■ EXCERPTED TEXT ■
[Linux-cluster] stop responding rgmanager

Tue Jan 20 11:42:48 UTC 2009

Ghe Rivero wrote:
> Hi everyone,
>     i've been fighting the last days with a 2-node cluster, but 
> finally i quit.
> I'm having problems with the clurgmgrd daemon. It stop responding  
> when i restart the cluster (just the cluster, not the services or the 
> nodes) and become unkillable. The only way to revert this situation 
> it's restarting the nodes but as you can imagine that's not a solution.
>
> I'm using conga to config it. Any ideas?
>
> Ghe Rivero
> <?xml version="1.0"?>
> <cluster alias="AAA" config_version="14" name="AAA">
>         <quorumd interval="3" label="quorumlnx" 
> status_file="/tmp/qdisk-status" tko="23" votes="1"/>
>         <cman deadnode_timeout="135" expected_nodes="3"/>
>         <fence_daemon clean_start="0" post_fail_delay="0" 
> post_join_delay="3"/>
>         <clusternodes>
>                 <clusternode name="node1.fqdn" nodeid="1" votes="1">
>                         <fence>
>                                 <method name="1">
>                                         <device name="iLO-node1"/>
>                                 </method>
>                         </fence>
>                 </clusternode>
>                 <clusternode name="node2.fqdn" nodeid="2" votes="1">
>                         <fence>
>                                 <method name="1">
>                                         <device name="iLO-node2"/>
>                                 </method>
>                         </fence>
>                 </clusternode>
>         </clusternodes>
>         <cman expected_votes="3" two_node="0"/>
>         <fencedevices>
>                 <fencedevice agent="fence_ilo" hostname="10.110.65.6"

■ MATERIAL PROVIDED ■
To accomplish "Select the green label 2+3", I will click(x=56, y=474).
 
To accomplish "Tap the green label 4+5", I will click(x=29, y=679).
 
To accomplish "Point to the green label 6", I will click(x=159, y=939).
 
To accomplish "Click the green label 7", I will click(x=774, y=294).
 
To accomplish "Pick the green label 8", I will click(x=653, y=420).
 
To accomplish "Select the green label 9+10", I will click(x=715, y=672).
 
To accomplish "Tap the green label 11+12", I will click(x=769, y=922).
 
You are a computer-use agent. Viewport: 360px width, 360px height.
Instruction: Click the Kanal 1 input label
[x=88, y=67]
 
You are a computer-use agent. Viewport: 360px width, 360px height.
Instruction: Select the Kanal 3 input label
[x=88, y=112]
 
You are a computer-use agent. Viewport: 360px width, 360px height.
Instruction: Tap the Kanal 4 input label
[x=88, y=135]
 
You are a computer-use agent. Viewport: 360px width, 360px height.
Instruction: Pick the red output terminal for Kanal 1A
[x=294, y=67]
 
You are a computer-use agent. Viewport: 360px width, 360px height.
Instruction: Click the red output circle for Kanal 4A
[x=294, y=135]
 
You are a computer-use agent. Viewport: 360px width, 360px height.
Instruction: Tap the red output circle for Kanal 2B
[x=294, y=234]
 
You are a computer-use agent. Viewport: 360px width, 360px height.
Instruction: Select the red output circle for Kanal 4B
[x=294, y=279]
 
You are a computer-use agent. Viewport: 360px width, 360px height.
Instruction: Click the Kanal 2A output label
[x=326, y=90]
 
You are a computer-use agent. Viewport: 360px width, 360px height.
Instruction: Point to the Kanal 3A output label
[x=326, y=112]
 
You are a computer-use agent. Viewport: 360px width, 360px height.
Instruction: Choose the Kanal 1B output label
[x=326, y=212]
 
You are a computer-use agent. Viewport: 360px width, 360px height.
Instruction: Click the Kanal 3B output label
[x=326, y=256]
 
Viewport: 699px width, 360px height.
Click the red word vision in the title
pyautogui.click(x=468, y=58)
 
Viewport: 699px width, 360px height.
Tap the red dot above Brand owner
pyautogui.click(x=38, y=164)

---

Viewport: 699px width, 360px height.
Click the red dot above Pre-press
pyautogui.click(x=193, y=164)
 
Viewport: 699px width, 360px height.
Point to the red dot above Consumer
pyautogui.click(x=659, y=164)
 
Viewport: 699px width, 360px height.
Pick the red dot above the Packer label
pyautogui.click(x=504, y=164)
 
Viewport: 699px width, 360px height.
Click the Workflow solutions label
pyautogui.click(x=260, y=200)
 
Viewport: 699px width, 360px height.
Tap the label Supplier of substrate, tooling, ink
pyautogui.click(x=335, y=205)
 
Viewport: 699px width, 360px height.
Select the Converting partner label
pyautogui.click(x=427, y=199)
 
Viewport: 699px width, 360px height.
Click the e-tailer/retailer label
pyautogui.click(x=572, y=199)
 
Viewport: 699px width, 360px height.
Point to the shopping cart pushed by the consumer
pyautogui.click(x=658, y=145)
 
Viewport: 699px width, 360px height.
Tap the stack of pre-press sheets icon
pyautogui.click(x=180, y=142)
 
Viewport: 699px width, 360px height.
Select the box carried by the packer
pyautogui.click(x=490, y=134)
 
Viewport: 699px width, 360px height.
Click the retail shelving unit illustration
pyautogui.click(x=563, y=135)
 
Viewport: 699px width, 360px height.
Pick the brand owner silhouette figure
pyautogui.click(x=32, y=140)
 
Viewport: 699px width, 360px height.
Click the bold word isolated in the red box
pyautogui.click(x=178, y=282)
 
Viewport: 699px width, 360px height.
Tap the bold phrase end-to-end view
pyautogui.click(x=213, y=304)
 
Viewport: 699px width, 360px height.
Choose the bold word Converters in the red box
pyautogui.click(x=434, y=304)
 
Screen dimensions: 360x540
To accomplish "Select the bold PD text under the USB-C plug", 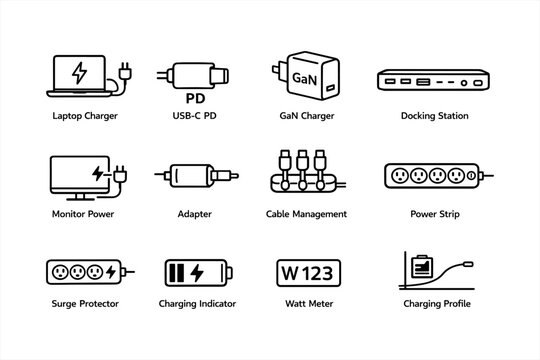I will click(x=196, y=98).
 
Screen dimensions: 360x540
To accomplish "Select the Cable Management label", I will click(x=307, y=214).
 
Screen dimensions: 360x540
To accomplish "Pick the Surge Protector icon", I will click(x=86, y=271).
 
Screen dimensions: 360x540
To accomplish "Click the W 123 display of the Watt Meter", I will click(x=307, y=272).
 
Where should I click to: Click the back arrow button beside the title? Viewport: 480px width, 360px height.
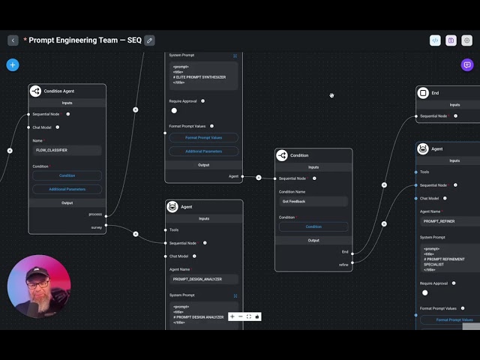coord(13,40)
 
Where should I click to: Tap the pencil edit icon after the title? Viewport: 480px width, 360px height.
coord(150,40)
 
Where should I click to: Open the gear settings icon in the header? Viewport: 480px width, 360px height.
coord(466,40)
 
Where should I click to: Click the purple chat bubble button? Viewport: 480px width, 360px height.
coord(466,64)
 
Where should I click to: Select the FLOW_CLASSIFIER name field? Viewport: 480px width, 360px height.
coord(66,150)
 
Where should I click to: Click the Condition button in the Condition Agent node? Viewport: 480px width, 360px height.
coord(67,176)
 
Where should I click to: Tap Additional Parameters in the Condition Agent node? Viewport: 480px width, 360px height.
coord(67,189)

■ TO-DO LIST ■
a – In the rgmanager thread, what tool does the poster use to configure the cluster?
b – From the rgmanager thread, copy word for word the passage starting with "[Linux-cluster] stop responding" and going on through "it. Any ideas?".

■ RESPONSES IN ORDER ■
a – Conga.

b –
[Linux-cluster] stop responding rgmanager

Tue Jan 20 11:42:48 UTC 2009

Ghe Rivero wrote:
> Hi everyone,
>     i've been fighting the last days with a 2-node cluster, but 
> finally i quit.
> I'm having problems with the clurgmgrd daemon. It stop responding  
> when i restart the cluster (just the cluster, not the services or the 
> nodes) and become unkillable. The only way to revert this situation 
> it's restarting the nodes but as you can imagine that's not a solution.
>
> I'm using conga to config it. Any ideas?